こころの文庫(つねじいさんのエッ!日記)

家族を愛してやまぬ平凡な「おじいちゃん」が味わう日々の幸せライフを綴ってみました。

祭りに燃えた夜

2014年12月15日 00時04分00秒 | おれ流文芸
 祭りに燃えた夜

10月15日は、わがムラの秋祭りが例年通りに行われた。私が住む地区にある高峰神社の氏子となる、西畑、東畑、窪田、西谷西と東の5地区から、布団屋台と神輿が出て練り回る。それなりに伝統のある祭りだった。
 今年の祭りは、我が家にとっては、かなり趣きが違うものになった。小3の息子が屋台の乗り子として初舞台を踏んだのである。その屋台を担ぐ父親としては、嬉しさ照れが半分半分の複雑な境地だったが、息子の方は相当意気込んで本番を迎えるに至った。
「二人とも朝風呂で身を清めて出るのよ」
 抜かりなく私の両親から即席の知識を仕込んで来た妻にいわれるがままに、朝早く風呂を沸かして入った。いつもなら平気で一緒に風呂に入っている息子だが、新たな気持ちでの入浴となると、何となくこよばゆい気がした。息子も少し緊張しているのか、言葉数がやけに少ないのがおかしかった。
 もともと、乗り子は少4からと決まっていたが、昨今の少子化傾向あおりを食った形で、息子は1年早く屋台に乗ることになった。太鼓蔵に一週間通い詰めた練習で、太鼓打ちは慣れただろう。子供は大人と違って覚えが早い。とはいえ本番は初めてなのだ。緊張するのも無理からぬ話である。
 昇り竜の絵柄の襦袢を着込んで兵児帯をキュッと締めると、不思議に気持ちも引き締まった。さあ、男衆を競う一日が始まるのだ。
 父親の心配をよそに息子は元気いっぱい屋台に乗り込み、太鼓を打った。4人一組のの乗り子が打つ太鼓のリズムは乱れを見せず豪快に響いた。息子の掛け声がはっきりと聞こえた。
 宮入と宮出に初乗りの息子の出番はなかったが、練り回す道程で都合4かいも、息子が乗っている屋台を父親が差し上げる幸運に恵まれた。
「ドン!」
「よーいやせ!」
「ドン!」
「よーいやせ!」
「ドン!」
「そら、よーいーとせ!」
 で、かき手が呼吸を合わせて勢いよく差し上げる。これこそ男ならばこその独壇場だった。
 しかも、息子が乗り手だと、やはり違うものだ。
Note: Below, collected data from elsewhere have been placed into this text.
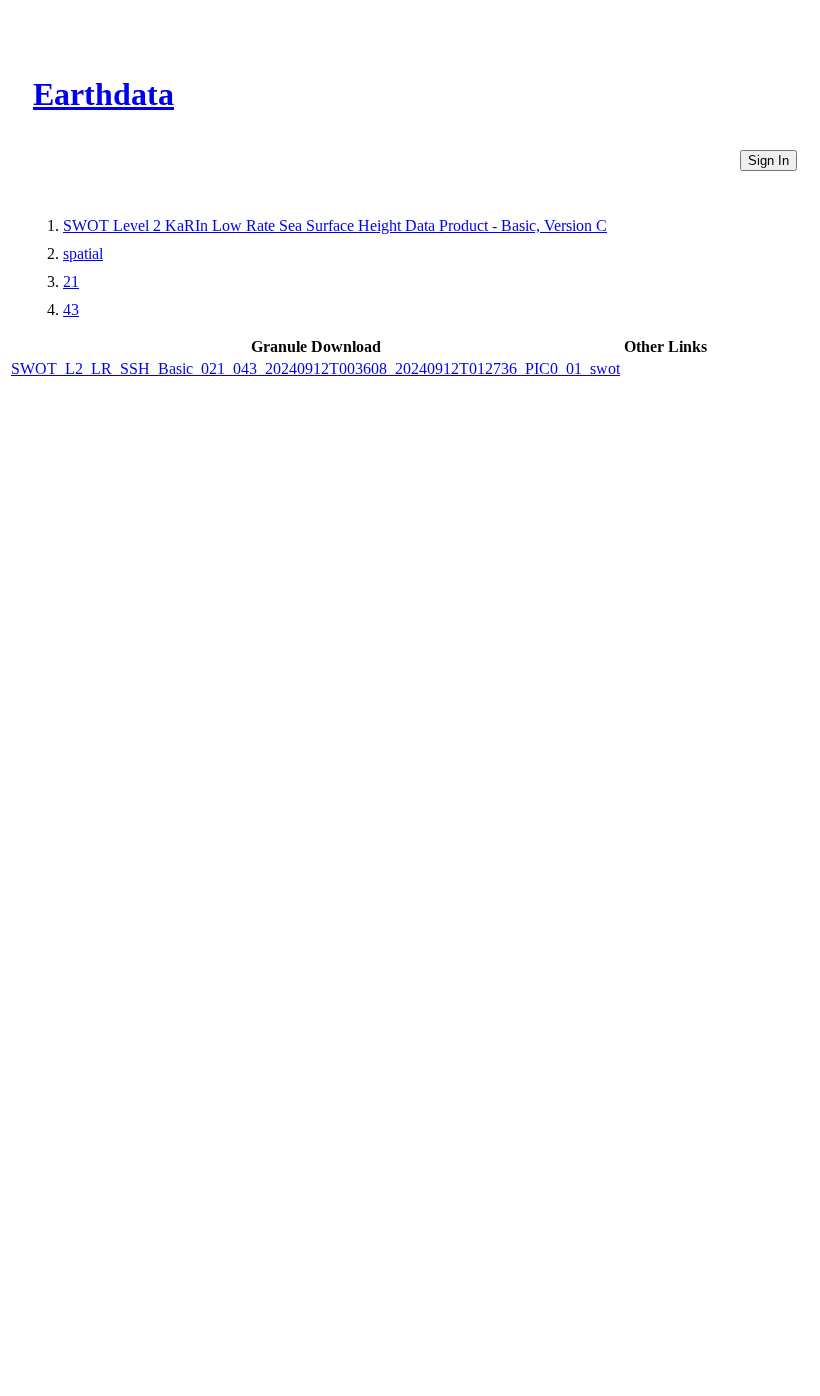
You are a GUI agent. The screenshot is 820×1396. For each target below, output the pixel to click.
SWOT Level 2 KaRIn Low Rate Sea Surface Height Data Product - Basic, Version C (335, 225)
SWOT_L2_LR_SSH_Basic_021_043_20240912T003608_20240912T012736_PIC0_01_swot (315, 368)
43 (71, 309)
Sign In (768, 160)
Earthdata (103, 94)
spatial (83, 253)
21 (71, 281)
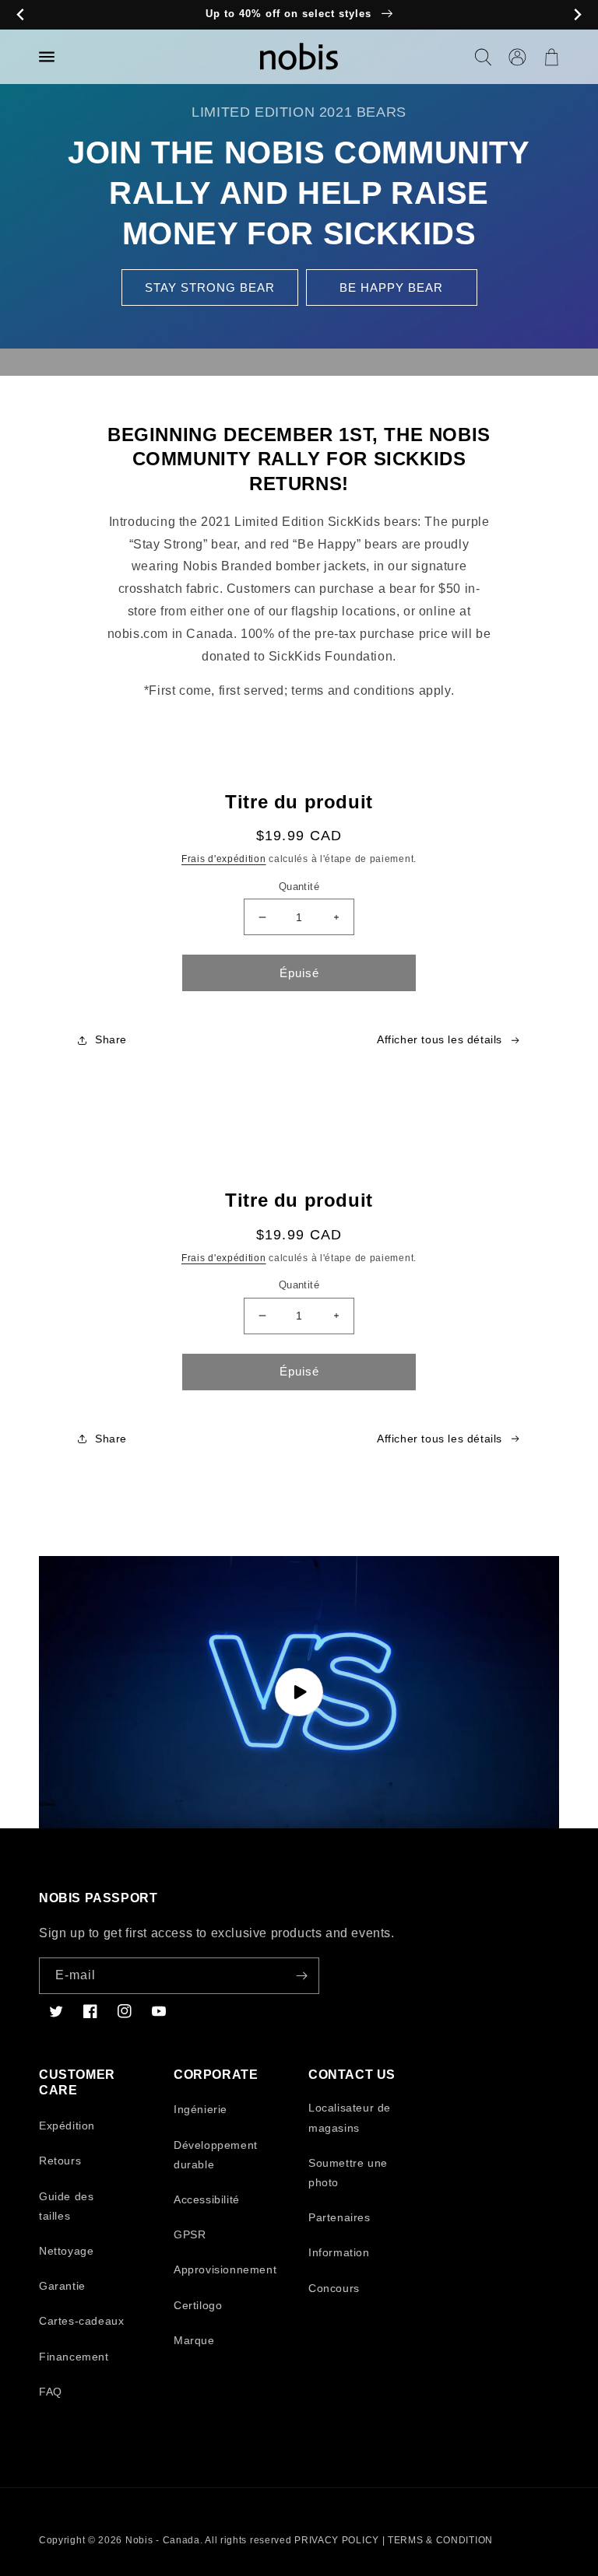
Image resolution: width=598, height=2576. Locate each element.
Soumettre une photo (348, 2173)
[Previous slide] (20, 15)
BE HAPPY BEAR (391, 287)
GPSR (190, 2234)
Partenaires (339, 2217)
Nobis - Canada (162, 2540)
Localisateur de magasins (349, 2117)
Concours (334, 2288)
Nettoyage (66, 2251)
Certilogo (198, 2305)
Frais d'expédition (223, 858)
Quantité (299, 886)
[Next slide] (577, 15)
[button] (483, 57)
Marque (194, 2340)
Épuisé (299, 973)
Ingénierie (200, 2109)
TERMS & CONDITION (440, 2540)
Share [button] (111, 1039)
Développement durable (216, 2155)
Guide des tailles (66, 2206)
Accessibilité (207, 2199)
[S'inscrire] (301, 1975)
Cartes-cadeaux (81, 2321)
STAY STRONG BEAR (210, 287)
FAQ (50, 2391)
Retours (60, 2160)
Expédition (67, 2125)
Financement (74, 2356)
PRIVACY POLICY (336, 2540)
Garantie (62, 2286)
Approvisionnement (225, 2269)
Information (339, 2252)
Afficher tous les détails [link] (439, 1039)
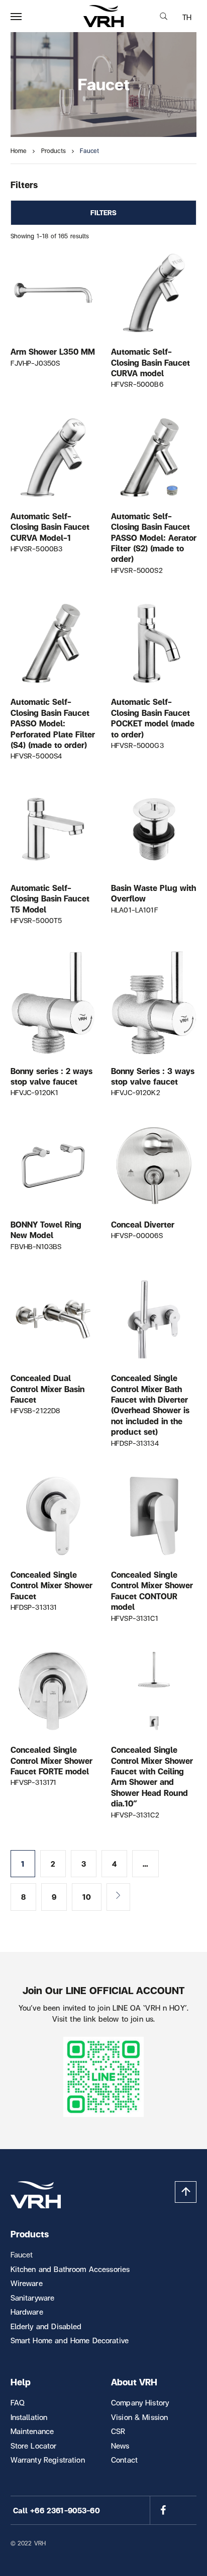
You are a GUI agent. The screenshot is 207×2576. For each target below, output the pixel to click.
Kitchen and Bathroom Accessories (70, 2269)
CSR (118, 2431)
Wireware (27, 2283)
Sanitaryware (33, 2297)
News (120, 2445)
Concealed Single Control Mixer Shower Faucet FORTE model (51, 1760)
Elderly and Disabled (46, 2326)
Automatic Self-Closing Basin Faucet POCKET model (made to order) (152, 718)
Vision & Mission (139, 2416)
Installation (29, 2416)
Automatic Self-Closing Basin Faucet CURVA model (150, 362)
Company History (140, 2402)
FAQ (18, 2402)
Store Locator (34, 2445)
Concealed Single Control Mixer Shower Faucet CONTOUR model (152, 1590)
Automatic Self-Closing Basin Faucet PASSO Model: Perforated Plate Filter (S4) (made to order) (53, 723)
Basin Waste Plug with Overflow (153, 893)
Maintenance (32, 2431)
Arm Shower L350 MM (53, 351)
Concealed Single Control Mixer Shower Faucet (51, 1585)
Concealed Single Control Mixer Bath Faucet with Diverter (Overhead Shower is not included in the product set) (150, 1404)
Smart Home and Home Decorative (70, 2340)
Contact (124, 2459)
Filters (103, 212)
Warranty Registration (48, 2459)
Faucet (22, 2254)
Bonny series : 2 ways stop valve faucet (51, 1076)
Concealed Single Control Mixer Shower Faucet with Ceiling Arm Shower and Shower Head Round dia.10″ (152, 1776)
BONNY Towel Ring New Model (46, 1230)
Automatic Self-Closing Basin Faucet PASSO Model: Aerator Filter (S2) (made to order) (153, 537)
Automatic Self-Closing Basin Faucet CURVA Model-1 (50, 526)
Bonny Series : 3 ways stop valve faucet (152, 1076)
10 (86, 1896)
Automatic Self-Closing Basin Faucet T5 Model (50, 898)
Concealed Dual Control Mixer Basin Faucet (47, 1388)
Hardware (27, 2311)
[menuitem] (186, 17)
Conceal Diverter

木の淹れ方が全然違う!乗りに乗っている。
「よいやさ、よいやさ」
「ドンドン!」 
 屋台を荒々しく前後に揺さぶる。祭りの醍醐味が、誰をも酔わせる。誰もがみんな火事場の馬鹿力を自然に剥き出していた。そこでは、もはや個人意識は無く、ムラの一員としての情熱を燃え上がらせる仲間の姿ばかりがあった。顔に表れた誇りと決意が映えて輝いていた。
 夜の9時頃に屋台を太鼓蔵に仕舞うと、蔵の前にシートを広げて無礼講の宴会が始まった。祭りを仕切る青年グループと私ら中年組や老年組が入り交じって酒を酌み交わした。乗り子もジュースの乾杯で仲間を気取った。 
 暗くなった帰り道、私と息子の話は面白いほど弾んだ。普段なら珍しい冗談口をたたき合う父親と息子だった。祭りでの燃焼は親子を初めて男同士と認め合わせるのに絶大な効果があったのだ。
 家に帰り着くと、私と息子はテーブルの上に並べられたご馳走が山盛りの皿に手を伸ばした。太鼓蔵の酒盛りでしこたま腹を満たしているが、気分の高揚はそんなものとは無関係だった。
「うまい!」
「うん、うまい!」
 息子と父親はパクついた巻き寿司を冗談にささげた。にやりと笑いを交わすと、親子の際限のない饗宴が始まった。祭りの仕上げは、こうでなくてならない。満足感に浸る私だった。